Diagnostic imaging tools may be used to better visualise inside the injured area of your body. These tools include ultrasound, magnetic resonance imaging (MRI), or computed tomography (CT) scans. For some injuries, your doctor may also need to check for nerve injury.


• Development of scar tissue caused by a return to active use before the muscle has healed.

• Compartment syndrome, a potentially serious condition that occurs when fluid build up in a muscle disrupts blood flow, depriving the tissue of nourishment.

• Myositis Ossificans, a condition that occurs when rehabilitation of an injury is rushed, in which the bruised foot muscle begins to grow bone material rather than muscle cells.


If the injury is not too severe, the most effective treatment may be simple RICE—Rest, Ice, Compression, and Elevation. Ice should be applied to any suspected bruising injury as soon as possible, and the foot should be kept elevated. Compression can be applied with bandages and elevation of the injured area to control bleeding, swelling and pain. Although you should take care not to bandage your foot so tightly, as to cut off circulation. You should maintain your fitness as well by exercising the uninjured parts of your body.

Your doctor/podiatrist will most likely prescribe non-steroidal anti-inflammatory drugs. Refrain from massaging the injury or rubbing it excessively, and take whatever medication your doctor prescribes. If a large hematoma appears and does not go away within a few days, your doctor may want to drain it surgically to speed up healing.

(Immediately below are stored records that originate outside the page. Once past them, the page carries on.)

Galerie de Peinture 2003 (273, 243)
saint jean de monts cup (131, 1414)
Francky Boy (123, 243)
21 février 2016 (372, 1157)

Gentle stretching exercises may be recommended as well, to restore range of motion to the injured area. Once your range of motion has improved, your doctor may prescribe weight bearing and strengthening exercises. When you have normal, pain-free range of motion, your doctor may let you return to non-contact sports.

Depending on the extent of your injuries, returning to your normal sports activity may take several weeks or longer. Remember, putting too much stress on the injured area before it has healed enough, may result in excessive scar tissue developing, along with additional problems.


As an athlete, it is virtually impossible to prevent this type of injury. However, wearing protective gear and trying to be careful is key. Do let good sense prevail!

Your feet mirror your general health . . . cherish them!